The Great Hunt


The Great Hunt: Page 102



Hurin nodded. "And they will probably try to kill me to stop whatever I'm involved in." Hurin nodded again. "Then do you have any suggestion as to how I avoid any of them wanting to see me dead?" Hurin shook his head. "I wish I'd never burned those first two."
"Yes, my Lord. But it wouldn't have made much difference, I'm guessing. Whoever you accepted or rejected, these Cairhienin would see something in it."
Rand held out his hand, and Hurin laid the two folded parchments in it. The one was sealed, not with the Tree and Crown of House Damodred, but with Barthanes's Charging Boar. The other bore Galldrian's Stag. Personal seals. Apparently he had managed to rouse interest in the highest quarters by doing nothing at all.

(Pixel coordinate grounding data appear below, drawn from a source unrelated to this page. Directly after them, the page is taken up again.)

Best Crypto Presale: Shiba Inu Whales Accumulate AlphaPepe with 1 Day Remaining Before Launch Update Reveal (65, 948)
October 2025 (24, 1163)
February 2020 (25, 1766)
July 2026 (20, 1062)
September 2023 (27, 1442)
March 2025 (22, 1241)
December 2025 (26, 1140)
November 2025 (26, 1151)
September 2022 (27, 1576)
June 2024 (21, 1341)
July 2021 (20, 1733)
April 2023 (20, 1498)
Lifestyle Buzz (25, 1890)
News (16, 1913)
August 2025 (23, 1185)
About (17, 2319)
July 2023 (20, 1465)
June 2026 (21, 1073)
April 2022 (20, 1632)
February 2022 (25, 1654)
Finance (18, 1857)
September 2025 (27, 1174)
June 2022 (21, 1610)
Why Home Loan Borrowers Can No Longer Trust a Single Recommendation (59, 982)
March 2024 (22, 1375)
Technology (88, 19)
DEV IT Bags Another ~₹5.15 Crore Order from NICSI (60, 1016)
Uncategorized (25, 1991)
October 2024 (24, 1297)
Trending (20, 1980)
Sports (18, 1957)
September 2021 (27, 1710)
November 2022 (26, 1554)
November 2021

"These people are crazy," he said, trying to think of a way out of this.
"Yes, my Lord."
"I will let them see me in the common room with these," he said slowly. Whatever was seen in the common room at midday was known in ten Houses before nightfall, and in all of them by daybreak next. "I won't break the seals. That way, they will know I have not answered either one yet. As long as they are waiting to see which way I jump, maybe I can earn a few more days. Ingtar has to come soon. He has to."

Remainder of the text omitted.